3 彼女の記憶、彼女の帰国
SCENE5 N県M郡M村立診療所 5月20日 午前7時
う… ん、と目一杯伸びをする。まだ朝の空気は、初夏の乾いた暑さにまで至らず、さわやかな風が彼女の頬を撫でる。そろそろ庭に無造作に生えている草にも露がかかることも多かった。
とは言え、起きたばかり、という訳ではない。むしろ、逆で、これから家に帰って休もうというところだった。仕事とは言え、夜勤はなかなか辛いものがある。
でもね。
くすっと彼女は笑う。
あの頃の方がもっとハードな生活をしていたのに。
ぶるん、とその考えを頭から追い出す。今、考えるべきことではない。でもそれはいつなんだろう。
「日坂先生ーっ、お客様ですーっ」
看護婦が呼んでいる。誰だぁ?こんな朝っぱらから。非常識な…
「誰なの?」
「東京からのお客さんですよ」
彼女は一瞬眉をしかめる。東京から。親戚は東京にはいない。いや、何処にもいない。学生の頃の友達は彼女の消息を知らない。教えてもいない。では。
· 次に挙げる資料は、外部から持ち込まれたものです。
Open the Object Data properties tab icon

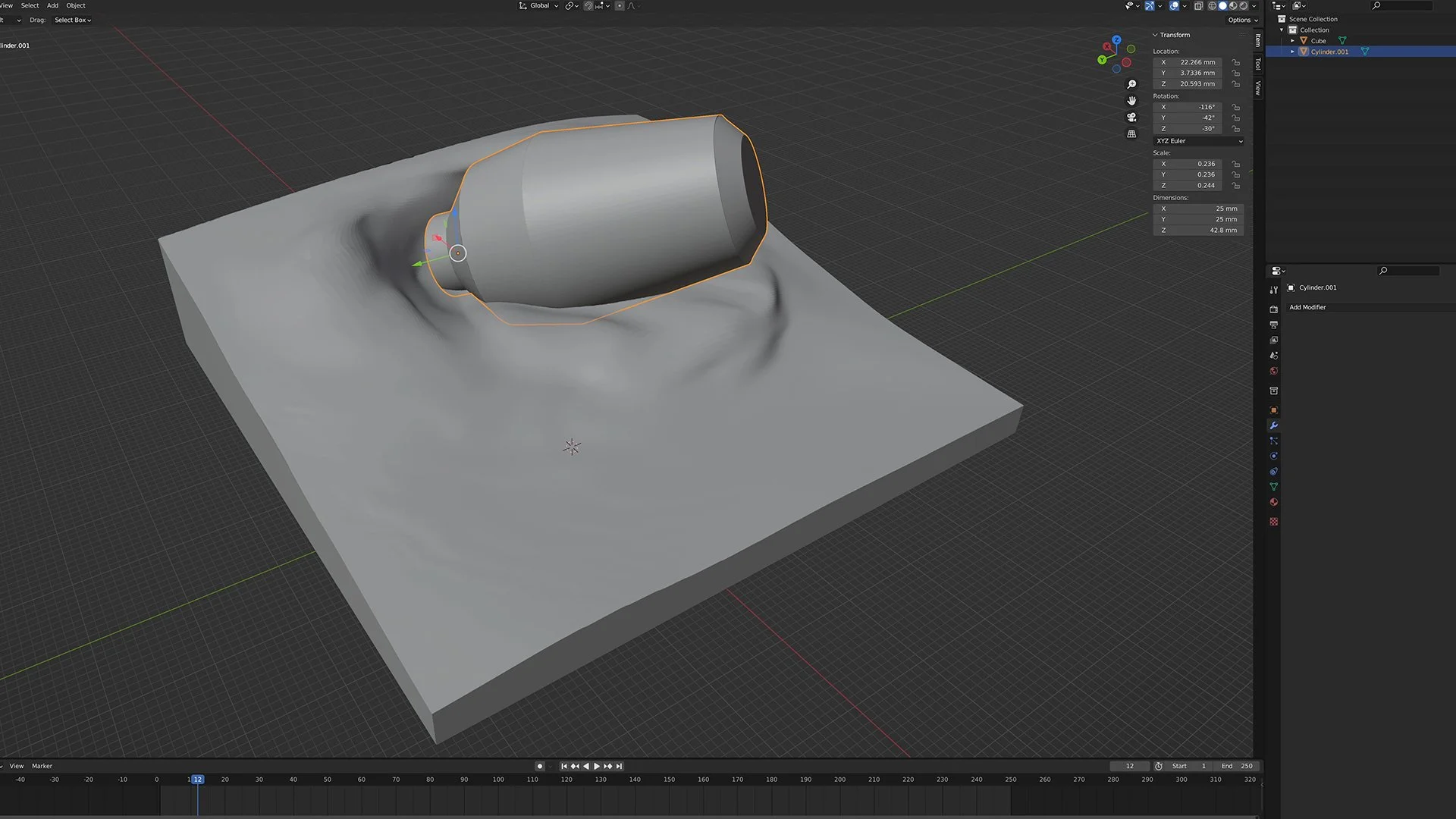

彼女は肩くらいの長さのさらさらした髪を一瞬かきあげると、自分を呼んでいる方へ向かった。
*
病院勤めとは、さすがに予想も出来なかった。それも看護婦でなく、「先生」。あの彼女の名と同じ発音でその「先生」は呼ばれる。当時HISAKAとMAVOに最も近い存在だった、通称「マリコさん」。
調べたところによると、彼女の本名は、日坂万里子というらしい。 と、すると、HISAKAのアレって、名字だったのか…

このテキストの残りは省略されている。